DNA-binding properties of the Bacillus subtilis and Aeribacillus pallidus AC6 σ(D) proteins

Abstract

σ(D) proteins from Aeribacillus pallidus AC6 and Bacillus subtilis bound specifically, albeit weakly, to promoter DNA even in the absence of core RNA polymerase. Binding required a conserved CG motif within the -10 element, and this motif is known to be recognized by σ region 2.4 and critical for promoter activity.

FIG. 1.

The A. pallidus hag regulatory region. The hag gene is predicted to be transcribed as a monocistronic mRNA with a 5′ stem-loop (top). The regulatory region includes a predicted UP element and recognition signals (−35 and −10) for σ^D RNAP. The start site in A. pallidus AC6 was determined by 5′-RACE from RNA isolated from cells grown in LB medium at 60°C with shaking and corresponds to the indicated G (+1).

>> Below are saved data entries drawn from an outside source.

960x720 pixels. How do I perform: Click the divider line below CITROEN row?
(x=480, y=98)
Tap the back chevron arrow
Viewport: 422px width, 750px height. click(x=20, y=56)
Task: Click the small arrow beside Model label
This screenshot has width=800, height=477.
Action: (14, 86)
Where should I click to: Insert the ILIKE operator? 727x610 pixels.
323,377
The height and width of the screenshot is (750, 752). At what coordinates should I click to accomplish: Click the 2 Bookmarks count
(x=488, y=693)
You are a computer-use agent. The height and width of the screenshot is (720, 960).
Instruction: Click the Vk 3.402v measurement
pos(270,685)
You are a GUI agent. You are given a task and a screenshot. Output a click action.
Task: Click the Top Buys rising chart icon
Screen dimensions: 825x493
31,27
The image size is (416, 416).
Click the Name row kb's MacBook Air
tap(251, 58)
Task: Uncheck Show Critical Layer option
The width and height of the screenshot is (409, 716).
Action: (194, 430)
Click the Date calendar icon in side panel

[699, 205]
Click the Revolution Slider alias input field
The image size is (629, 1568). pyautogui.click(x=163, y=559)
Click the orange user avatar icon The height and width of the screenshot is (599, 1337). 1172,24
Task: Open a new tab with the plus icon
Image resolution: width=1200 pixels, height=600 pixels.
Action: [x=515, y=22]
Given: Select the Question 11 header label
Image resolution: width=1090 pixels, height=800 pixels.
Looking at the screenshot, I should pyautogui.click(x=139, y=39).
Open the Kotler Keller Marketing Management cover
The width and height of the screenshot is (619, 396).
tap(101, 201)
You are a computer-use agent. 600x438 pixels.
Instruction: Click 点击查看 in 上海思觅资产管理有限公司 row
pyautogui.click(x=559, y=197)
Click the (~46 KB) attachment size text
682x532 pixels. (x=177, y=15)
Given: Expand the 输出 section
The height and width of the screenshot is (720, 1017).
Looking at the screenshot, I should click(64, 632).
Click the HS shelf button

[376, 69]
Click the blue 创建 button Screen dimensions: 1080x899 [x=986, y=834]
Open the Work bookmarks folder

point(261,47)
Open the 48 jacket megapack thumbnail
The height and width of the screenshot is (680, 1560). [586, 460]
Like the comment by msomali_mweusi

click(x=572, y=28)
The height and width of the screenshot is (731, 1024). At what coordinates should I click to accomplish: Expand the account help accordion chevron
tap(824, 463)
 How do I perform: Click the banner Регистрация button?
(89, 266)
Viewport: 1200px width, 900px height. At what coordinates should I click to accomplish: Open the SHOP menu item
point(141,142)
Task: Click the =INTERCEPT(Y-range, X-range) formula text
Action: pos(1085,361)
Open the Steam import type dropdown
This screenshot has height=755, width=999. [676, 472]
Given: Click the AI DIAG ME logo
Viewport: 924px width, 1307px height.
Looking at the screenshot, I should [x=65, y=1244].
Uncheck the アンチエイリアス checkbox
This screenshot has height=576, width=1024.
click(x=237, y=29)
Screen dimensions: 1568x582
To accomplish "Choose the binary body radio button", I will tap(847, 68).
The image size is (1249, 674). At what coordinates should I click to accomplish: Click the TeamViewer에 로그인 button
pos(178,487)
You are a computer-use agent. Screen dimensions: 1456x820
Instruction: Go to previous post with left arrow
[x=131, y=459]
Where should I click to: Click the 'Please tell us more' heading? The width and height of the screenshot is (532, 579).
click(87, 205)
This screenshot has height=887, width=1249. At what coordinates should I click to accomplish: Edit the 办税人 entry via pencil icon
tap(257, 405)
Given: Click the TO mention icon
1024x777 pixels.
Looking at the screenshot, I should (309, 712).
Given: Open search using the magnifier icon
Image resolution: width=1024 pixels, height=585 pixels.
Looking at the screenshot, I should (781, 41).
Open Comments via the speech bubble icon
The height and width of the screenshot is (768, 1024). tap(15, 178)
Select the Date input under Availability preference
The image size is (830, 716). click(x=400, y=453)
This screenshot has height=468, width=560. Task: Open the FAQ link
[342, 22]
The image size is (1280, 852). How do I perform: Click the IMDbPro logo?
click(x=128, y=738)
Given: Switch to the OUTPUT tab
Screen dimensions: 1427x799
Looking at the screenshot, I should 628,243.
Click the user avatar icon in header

The ribosome-binding site (RBS) and initial coding sequence are indicated. For expression studies (Table 1), promoter-lacZ fusions were generated from the indicated upstream endpoints ({) and either of the two downstream endpoints, designated a and b (}).

FIG. 2.

Promoter recognition by σ^D proteins. The −35 region is recognized by region 4.3 (not shown), and the −10 element is recognized by region 2 and an Arg residue from the amino terminus of region 3 (14). The σ^D_Ap and σ^D_Bs proteins are aligned from the initial portion of region 3 through region 2.3 (note that the direction of the protein sequences is inverted relative to conventional orientation). There are only three amino acid substitutions in this region (identical residues are indicated by dashes) and all residues known to contact DNA are identical. The underlined residues implicated in sequence specific promoter recognition include (σ^D_Ap numbering) R104 in region 3 and R97 and D94 in region 2.4. Residues in region 2.3 corresponding to positions involved in promoter melting in other σ factors are also underlined (15). Fluorescently labeled (6-carboxyfluorescein [6-FAM]) oligonucleotide duplexes were used for fluorescence anisotropy analysis of σ-DNA interactions. The −35 and −10 elements are shaded, and the substituted bases are highlighted. +1 indicates the start site for transcription. WT indicates the wild type. M1 and M2 are mutants with mutations in the core −10 element, and NS represents a nonspecific control DNA.

FIG. 3.

DNA binding by purified σ^D proteins monitored by fluorescence anisotropy (FA). σ^D proteins were added stepwise from 0 to 60 μΜ, and DNA binding was detected as an increase in anisotropy of the probe DNA. Probe DNA was a 50-bp 6-carboxyfluorescein (6-FAM)-labeled hag duplex oligonucleotide (Fig. 2) or a variant altered in the −10 region (M1 [from TCCGATAT to TCCGCGCG] and M2 [from TCCGATAT to TCTAATAT] [substitutions are underlined]). FA experiments (excitation wavelength [λ_ex], 492 nm [slit width = 10 nm]; emission wavelength [λ_em], 492 nm [slit width = 15 nm]) were performed at 40 or 50°C in 100 μl TGED buffer (10 mM Tris-HCl, pH 8.0, 10% glycerol, 1 mM EDTA, 1 mM dithiothreitol [DTT]) with 100 nM DNA and 50 mM NaCl. Averages of 6 measurements with an integration time of 9 s were determined.